We look forward to a lasting and healthy relationship with you.

Insurance Information

Questions and Answers about your insurance coverage

Our practice involves a unique blend of medical and dental services. Some of the services we provide are covered by medical insurance and some are covered by dental policies. Our insurance coordinator deals with many different insurance companies. Some companies offer as many as six different dental and medical plans. The insurance alphabet soup changes policies and guidelines weekly. At times it can be impossible to accurately estimate a patient’s co-payment. Many insurance companies will not give out fees until after treatment is completed.

Will my insurance company pay all my medical bills?

Not always. The fact is that most insurance, whether it is medical, theft, fire, or life, merely helps the purchaser meet the expense of some need or misfortune. Life insurance will not support the surviving beneficiary for the rest of his/her life. It's the same with medical insurance, which is usually designed to help you meet medical bills – not to pay 100% of them. The range of benefits depends on the type of plan you have. Some plans exclude certain types of services such as anesthesia charges or "simple" extractions while other plans cover a full range of services. Some plans may cover as little as 30% or as much as 100% of services, with most falling in the 50-80% range.

How will I know what my insurance will pay?

If your recommended treatment exceeds $1,000, we will submit a pre-treatment estimate to your insurance carrier for a written statement of benefits. It may take 2-4 weeks for a response. Experience has shown us that co-workers or even human resource personnel are not reliable sources of information about your insurance benefits. Each case if different. The pre-treatment form submitted by our office has the proper insurance codes for their computers to calculate how much will be paid. Phone inquiries will be made on treatment plans under $1,000, however, benefits obtained over the phone are frequently inaccurate and are not a guarantee of payment.

What does it mean when my insurance company says the charges are over the "usual & customary?"

You may receive a communication from your insurance carrier suggesting that our fees were over and above the "usual and customary" rate for the services provided to you. Insurance companies base the amount of benefit on a chart or schedule of fees arbitrarily developed by them. How they determine the amount of benefit is a mystery to both the dental and medical professions, since they will not reveal this information. It should be pointed out that insurance companies make no fee allowances for the fact that your treatment is performed by a specialist. The fees paid by insurance companies are based solely on general dental and medical fees. An explanation of what goes into determining our fees is available for you.

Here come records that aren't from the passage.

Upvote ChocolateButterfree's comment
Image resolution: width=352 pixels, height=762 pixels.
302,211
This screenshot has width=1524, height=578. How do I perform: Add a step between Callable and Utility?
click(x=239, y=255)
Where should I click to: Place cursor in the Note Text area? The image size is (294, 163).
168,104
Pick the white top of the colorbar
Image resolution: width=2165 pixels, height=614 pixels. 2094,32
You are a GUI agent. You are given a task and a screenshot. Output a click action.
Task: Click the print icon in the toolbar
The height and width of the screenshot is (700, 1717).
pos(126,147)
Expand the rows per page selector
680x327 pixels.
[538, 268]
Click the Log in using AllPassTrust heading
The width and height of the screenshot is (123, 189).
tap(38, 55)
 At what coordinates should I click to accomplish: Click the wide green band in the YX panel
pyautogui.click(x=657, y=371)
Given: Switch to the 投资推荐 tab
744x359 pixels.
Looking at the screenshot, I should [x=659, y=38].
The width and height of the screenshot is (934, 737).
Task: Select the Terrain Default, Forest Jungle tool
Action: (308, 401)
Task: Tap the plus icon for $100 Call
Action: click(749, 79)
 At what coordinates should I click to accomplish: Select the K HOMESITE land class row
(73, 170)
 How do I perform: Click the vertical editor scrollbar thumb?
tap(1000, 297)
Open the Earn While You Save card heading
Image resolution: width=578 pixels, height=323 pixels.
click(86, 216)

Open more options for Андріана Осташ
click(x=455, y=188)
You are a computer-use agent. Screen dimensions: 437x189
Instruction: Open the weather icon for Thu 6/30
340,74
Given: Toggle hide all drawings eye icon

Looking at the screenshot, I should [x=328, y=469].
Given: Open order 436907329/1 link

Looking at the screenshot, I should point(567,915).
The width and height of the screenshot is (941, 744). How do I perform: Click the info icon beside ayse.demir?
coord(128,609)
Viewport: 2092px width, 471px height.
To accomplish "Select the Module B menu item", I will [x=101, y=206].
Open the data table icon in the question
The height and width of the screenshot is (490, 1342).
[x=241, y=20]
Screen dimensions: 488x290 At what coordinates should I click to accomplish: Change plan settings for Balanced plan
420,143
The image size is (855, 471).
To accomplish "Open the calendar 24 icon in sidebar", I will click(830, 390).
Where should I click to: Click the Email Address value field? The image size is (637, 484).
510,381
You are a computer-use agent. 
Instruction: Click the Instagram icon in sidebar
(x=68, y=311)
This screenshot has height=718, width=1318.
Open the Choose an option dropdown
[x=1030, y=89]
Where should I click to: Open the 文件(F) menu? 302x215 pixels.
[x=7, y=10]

Why don't all doctors charge the same?

Doctors’ fees vary for many reasons. A specialist, who sees fewer patients because more time must be spent with each one, and who has put in extra years of advanced study and spent more for scientific equipment, will normally charge higher fees. Our fees are based on the overhead involved in this practice, the treatment plan selected and the time it takes to provide you with superior care, and are in line with fees charged by the majority of offices with our training and experience. The type of treatment you need and receive from us is based upon our professional judgment and not on whether you are covered by an insurance plan. In addition, the fees are the same, whether or not a patient has insurance.

What can I do if I am not pleased with my insurance benefits?

If, after completion of your care and payment by your insurance carrier, you believe that the benefits provided by your plan were inadequate, you may want to discuss the matter with your employer, union, or association so that appropriate alternatives can be investigated.